Details
-
Improvement
-
Resolution: Unresolved
-
Major
-
None
-
None
Description
Raising this as a high level idea/suggestion/improvment.
Our current replicator design is built to ensure consistency in the case of channels (or other filters) changing. We do this by hashing these channels (or other filters - I'm mostly going to refer to channels here though) into the checkpoint ID. As such, if the channels change, we expect to start from 0 (or the last time we replicated that set).
This approach has a slight downside in that it makes it a little difficult to do have a "one true replicator" within your app - if you add and remove from a list of channels on an ad-hoc basis, you need to keep rechecking all the documents you've already got.
Taking a particularly bad case - imagine having a channel metadata which contains ~10k docs of metadata that are generally considered to be needed by everyone, and therefore almost everyone replicates this channel. Add to this specific channels for location_N where a user might be replicating a handful which changes frequently ("today, you're assigned to locations 1, 19 ,127..." etc.). In this case, having one replicator with [metadata, location_1, location_19, location_127] will recheck all of metadata even if it only actually needs to pick up 1 change in location_127 - we do of course get the saving that we don't need to pul those documents, but the checking will still be a substantial overhead.
Handful of thoughts on this:
- Sequential Replicators as a 1st/2nd class pattern within CBL.
- This is actually a pattern I've adopted in the past. At an app level, you'd often want to have a concept of "replicated" or "not replicated", and this doesn't fit well with having multiple discrete replicators (MetadataReplicator and LocationsReplicator for example). Instead (or rather, as a refinement of that) it's nice to daisy-chain replicators. This way, you can easily have a MetadataReplicator which is expected to never/very infrequently change channels, and a more dynamic LocationsReplicator which can change channels with minimal overhead.
- Discrete Channel Replications
- Suspect that this would have perf implications, but if CBL was to demux the channels and individually replicate each, it could checkpoint each channel individually as its own replicator.
- Itemised Checkpoints
- Rather than checkpointing for a given set of channels, define the checkpoint based on the usual other params (CBL_UUID, SG_URL, etc) and maintain a checkpoint per channel within that. Obviously, this makes the checkpoints larger, and implies an upper bound of channels you can fit into a checkpoint...

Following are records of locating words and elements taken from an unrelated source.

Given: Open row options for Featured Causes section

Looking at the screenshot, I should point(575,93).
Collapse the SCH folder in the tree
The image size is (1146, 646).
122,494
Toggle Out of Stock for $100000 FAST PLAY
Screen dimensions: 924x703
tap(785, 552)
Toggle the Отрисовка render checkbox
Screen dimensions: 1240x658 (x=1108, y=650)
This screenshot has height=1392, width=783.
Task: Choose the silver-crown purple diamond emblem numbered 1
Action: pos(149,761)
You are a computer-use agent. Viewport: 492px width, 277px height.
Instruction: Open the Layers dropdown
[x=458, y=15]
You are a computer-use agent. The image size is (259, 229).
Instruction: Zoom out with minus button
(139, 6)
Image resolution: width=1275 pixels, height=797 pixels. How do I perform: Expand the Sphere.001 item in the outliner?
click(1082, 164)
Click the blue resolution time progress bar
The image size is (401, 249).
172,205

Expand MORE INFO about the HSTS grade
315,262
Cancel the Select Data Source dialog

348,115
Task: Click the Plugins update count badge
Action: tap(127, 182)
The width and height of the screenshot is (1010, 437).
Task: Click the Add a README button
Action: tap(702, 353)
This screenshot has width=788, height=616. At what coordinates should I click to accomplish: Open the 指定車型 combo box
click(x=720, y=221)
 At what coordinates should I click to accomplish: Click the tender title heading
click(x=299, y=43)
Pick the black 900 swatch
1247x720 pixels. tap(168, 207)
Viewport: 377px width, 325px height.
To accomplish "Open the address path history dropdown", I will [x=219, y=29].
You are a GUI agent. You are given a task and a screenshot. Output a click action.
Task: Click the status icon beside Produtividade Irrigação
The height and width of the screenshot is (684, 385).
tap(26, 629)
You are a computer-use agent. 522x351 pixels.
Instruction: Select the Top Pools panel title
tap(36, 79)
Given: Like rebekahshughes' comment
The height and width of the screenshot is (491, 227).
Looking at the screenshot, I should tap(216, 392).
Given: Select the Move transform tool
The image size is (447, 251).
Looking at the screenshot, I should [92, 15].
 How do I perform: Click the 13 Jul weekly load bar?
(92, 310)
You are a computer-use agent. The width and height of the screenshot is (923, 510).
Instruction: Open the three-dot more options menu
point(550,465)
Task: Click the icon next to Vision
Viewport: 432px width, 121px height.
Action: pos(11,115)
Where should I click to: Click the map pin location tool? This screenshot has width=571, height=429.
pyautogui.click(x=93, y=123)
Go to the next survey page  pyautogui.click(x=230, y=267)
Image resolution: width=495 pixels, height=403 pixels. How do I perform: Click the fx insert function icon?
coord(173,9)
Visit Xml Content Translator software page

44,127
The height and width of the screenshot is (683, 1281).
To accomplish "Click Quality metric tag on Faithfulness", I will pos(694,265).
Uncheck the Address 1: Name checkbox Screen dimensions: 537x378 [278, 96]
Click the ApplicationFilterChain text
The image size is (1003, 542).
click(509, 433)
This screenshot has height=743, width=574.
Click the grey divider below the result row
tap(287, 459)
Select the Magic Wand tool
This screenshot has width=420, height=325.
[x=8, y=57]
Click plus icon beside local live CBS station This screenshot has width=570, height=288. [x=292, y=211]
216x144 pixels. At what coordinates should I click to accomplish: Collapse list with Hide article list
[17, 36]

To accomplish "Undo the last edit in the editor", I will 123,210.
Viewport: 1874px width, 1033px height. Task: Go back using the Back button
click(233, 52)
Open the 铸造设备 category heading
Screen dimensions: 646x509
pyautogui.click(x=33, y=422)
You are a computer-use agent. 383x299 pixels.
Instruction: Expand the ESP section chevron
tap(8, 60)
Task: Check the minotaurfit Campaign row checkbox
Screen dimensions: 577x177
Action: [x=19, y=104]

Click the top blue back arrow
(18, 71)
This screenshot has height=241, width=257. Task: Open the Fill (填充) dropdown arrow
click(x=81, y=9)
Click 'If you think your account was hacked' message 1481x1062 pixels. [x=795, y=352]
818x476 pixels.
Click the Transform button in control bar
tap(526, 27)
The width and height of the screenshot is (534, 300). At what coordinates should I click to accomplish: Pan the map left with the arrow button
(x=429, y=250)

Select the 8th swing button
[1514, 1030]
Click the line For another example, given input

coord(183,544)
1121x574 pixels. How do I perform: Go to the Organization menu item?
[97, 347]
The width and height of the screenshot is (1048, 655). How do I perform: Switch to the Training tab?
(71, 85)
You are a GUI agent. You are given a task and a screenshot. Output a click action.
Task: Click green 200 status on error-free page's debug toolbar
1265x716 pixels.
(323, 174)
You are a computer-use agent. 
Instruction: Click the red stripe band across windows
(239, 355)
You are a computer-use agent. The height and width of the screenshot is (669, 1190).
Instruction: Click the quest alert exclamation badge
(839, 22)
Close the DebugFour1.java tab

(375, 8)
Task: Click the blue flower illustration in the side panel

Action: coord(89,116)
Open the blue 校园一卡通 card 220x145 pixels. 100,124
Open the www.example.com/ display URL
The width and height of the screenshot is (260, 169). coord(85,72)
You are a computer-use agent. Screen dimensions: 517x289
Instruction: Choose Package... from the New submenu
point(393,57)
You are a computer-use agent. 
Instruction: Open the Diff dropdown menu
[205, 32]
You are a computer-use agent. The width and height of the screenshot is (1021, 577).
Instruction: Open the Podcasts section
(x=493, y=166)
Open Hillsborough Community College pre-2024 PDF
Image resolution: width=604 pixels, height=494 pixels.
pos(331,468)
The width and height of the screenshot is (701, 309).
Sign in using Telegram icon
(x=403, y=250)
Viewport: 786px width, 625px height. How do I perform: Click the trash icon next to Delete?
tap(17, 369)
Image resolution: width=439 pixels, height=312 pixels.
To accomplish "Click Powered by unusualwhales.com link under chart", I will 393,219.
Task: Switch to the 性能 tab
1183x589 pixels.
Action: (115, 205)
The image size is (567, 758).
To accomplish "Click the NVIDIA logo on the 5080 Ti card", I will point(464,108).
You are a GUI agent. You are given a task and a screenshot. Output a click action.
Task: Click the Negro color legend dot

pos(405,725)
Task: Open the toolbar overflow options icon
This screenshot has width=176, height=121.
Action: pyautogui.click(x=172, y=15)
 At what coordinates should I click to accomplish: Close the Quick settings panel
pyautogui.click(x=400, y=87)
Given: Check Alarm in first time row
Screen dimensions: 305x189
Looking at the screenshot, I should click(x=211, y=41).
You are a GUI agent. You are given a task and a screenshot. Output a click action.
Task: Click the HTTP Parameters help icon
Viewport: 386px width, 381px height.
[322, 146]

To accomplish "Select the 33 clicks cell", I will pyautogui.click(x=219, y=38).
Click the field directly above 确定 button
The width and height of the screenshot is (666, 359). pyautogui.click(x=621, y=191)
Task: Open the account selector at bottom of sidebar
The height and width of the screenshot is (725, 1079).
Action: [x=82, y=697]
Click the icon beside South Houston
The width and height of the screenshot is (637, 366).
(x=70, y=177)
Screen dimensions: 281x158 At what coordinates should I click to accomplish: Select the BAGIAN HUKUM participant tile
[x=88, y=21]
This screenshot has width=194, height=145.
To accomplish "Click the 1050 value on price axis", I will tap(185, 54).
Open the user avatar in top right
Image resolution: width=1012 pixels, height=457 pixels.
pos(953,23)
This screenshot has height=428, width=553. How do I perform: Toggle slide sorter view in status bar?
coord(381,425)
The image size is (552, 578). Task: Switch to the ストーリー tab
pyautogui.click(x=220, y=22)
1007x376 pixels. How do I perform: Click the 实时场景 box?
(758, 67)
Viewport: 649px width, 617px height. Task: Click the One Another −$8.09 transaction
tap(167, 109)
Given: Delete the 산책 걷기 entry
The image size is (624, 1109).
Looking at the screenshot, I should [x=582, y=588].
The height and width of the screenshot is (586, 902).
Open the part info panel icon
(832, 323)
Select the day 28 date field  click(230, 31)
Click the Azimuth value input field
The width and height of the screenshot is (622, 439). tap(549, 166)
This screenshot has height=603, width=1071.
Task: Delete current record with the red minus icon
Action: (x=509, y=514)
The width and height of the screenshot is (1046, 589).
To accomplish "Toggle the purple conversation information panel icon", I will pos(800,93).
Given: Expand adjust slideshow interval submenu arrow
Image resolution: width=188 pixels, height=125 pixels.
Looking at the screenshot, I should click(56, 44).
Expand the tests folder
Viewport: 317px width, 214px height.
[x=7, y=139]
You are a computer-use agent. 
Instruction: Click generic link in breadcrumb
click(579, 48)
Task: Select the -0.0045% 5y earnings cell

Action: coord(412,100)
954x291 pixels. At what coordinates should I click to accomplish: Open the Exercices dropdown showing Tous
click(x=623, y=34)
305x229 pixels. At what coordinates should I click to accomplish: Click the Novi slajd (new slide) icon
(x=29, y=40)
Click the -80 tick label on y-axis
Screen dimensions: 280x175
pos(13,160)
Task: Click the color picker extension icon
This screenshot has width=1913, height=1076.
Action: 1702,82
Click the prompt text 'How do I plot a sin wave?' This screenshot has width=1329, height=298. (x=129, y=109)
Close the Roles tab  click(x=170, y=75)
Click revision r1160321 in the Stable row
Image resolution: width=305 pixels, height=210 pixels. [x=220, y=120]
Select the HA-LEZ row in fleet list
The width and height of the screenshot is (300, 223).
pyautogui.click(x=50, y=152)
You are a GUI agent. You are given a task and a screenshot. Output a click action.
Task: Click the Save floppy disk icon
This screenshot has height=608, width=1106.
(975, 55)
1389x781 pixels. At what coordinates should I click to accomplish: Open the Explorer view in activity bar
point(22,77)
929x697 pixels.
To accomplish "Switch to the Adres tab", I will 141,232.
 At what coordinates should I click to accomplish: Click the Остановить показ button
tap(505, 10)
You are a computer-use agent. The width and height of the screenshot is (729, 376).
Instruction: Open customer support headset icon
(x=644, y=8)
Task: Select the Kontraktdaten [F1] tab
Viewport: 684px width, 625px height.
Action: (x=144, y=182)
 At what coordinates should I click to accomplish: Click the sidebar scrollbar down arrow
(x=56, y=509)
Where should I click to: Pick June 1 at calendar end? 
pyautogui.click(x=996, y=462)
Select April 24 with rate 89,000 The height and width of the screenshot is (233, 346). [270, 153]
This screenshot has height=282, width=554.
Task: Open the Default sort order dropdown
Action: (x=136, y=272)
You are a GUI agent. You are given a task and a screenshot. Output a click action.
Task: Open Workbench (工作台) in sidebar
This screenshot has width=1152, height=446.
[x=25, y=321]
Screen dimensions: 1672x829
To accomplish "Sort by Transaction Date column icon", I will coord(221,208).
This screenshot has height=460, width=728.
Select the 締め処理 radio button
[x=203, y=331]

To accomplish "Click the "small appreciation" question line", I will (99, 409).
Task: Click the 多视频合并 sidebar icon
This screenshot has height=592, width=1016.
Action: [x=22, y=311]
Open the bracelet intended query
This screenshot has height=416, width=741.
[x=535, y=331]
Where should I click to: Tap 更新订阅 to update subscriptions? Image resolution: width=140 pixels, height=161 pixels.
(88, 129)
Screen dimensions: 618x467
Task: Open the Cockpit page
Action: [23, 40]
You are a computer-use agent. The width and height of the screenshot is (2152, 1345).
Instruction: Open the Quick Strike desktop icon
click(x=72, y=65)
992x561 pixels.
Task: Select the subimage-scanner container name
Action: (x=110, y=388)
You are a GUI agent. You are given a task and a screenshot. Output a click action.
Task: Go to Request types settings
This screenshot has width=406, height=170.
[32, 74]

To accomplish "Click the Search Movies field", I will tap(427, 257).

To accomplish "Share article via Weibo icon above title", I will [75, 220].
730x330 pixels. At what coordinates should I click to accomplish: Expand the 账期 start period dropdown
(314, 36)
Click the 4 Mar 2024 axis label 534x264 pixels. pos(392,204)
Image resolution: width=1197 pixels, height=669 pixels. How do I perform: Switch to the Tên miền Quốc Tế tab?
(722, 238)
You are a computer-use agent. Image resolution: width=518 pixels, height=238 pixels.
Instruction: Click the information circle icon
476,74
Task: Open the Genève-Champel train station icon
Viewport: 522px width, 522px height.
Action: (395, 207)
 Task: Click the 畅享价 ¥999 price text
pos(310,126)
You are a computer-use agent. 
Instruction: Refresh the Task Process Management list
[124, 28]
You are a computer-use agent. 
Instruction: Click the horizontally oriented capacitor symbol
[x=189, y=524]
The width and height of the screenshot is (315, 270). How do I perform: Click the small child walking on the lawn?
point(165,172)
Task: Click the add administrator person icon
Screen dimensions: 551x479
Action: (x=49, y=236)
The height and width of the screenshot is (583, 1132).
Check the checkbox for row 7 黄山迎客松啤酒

- Encourage channel sets at the user level.
- We already have the functionality for this in Sync Gateway - simply have users normally replicate with */no filter and assign/unassign channels from that user as needed. However, this is costly on the SG side, and limiting in that even if you allow users to self-assign channels, it's effectively a hard filter at the SG level - e.g. I can't go and grab the odd document in another channel, I need to add the channel to my user and effectively grab all of it.
- Combined with any of the above More Flags!
- Not always the best option, but picking any of these options and allowing at as a non-default mode with a ReplicatorConfig feels reasonable. Being able to set FilterOptimise.STATIC vs FilterOptimise.DYNAMIC allows us to keep the same behaviour, but provide the dev with a potential benefit. Somewhat similar to High/Low IO Priority in Server.